The world has had no choice but to adapt to a new normal, but how we adjust to those realities is up to us. Many companies are mandated to operate remotely, find new ways to cut costs and restructure entire organizations to survive these difficult times. Decision-makers must now find answers to questions they never expected to have to answer. How is their workforce adapting to these changes? How do they interpret company and industry-wide changes? And, as a leader, how can they communicate these changes to their team effectively?
There are very few, if any, companies who haven’t had to make difficult decisions to adapt their business to the new circumstances. Even in the most ordinary cases, it can be difficult for a leadership team to properly frame difficult news to the broader organization, not to incite panic or demotivate the personnel that is left. Typically, companies host town halls, small group leadership huddles, team-building exercises, and other activities to make sure their organization stays strong and navigates turbulent times.
However, this isn’t easy to do while maintaining the same dynamic when a team is remote. Despite this, the need for increased connectivity has never been more critical for your team to feel supported during these difficult times.
This means now is the time for leaders to get creative.
By putting in the extra time and effort to communicate with their team, they will be able to keep the company dynamic intact while bolstering morale and confidence. While setting up time with the entire group is an essential first step to answer questions or destress from the week, communicating with your team goes beyond a group Zoom call.
Leaders need to focus on the top-down and, at the same time, implement a grassroots campaign to manage employee sentiment. They need to be upfront, honest, and over-communicating with their leadership team while ensuring that they drive home their trust and commitment to those individuals.
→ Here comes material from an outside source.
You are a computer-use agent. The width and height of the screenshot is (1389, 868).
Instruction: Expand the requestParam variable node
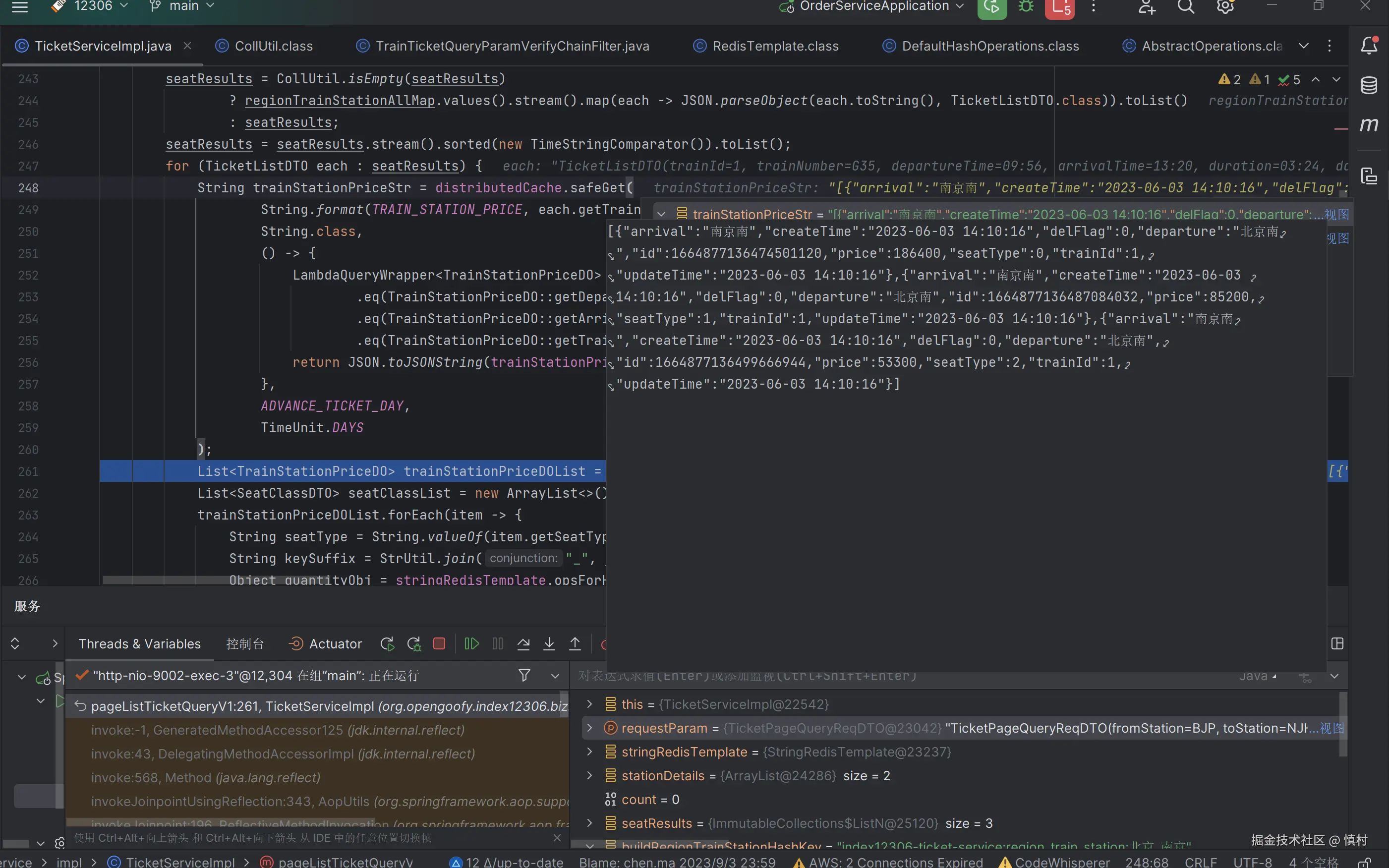pyautogui.click(x=589, y=728)
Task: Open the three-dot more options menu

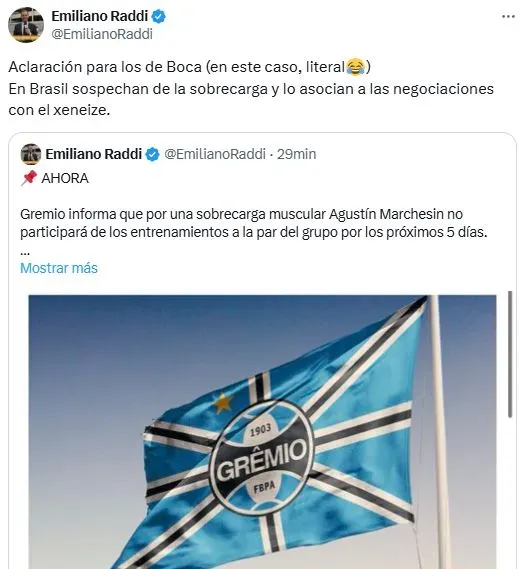Action: (508, 17)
At the same time, senior leaders must go down the hierarchy and communicate with colleagues well below their direct reports. It would make a huge difference to hear from a VP or the C-suite directly for an employee working from home, worrying about the future of their role and the health of their company. It creates a sense of security, knowing that the senior execs took the time to explain, listen, and field questions. It’s about creating that sense of belonging for all members of the team.
Now more than ever, senior leaders need their teams united, focused, and motivated. In a post-pandemic environment, employee sentiment will be crucial for future success in a new market landscape. As an executive, do whatever it takes to create that feeling across all layers of the organization.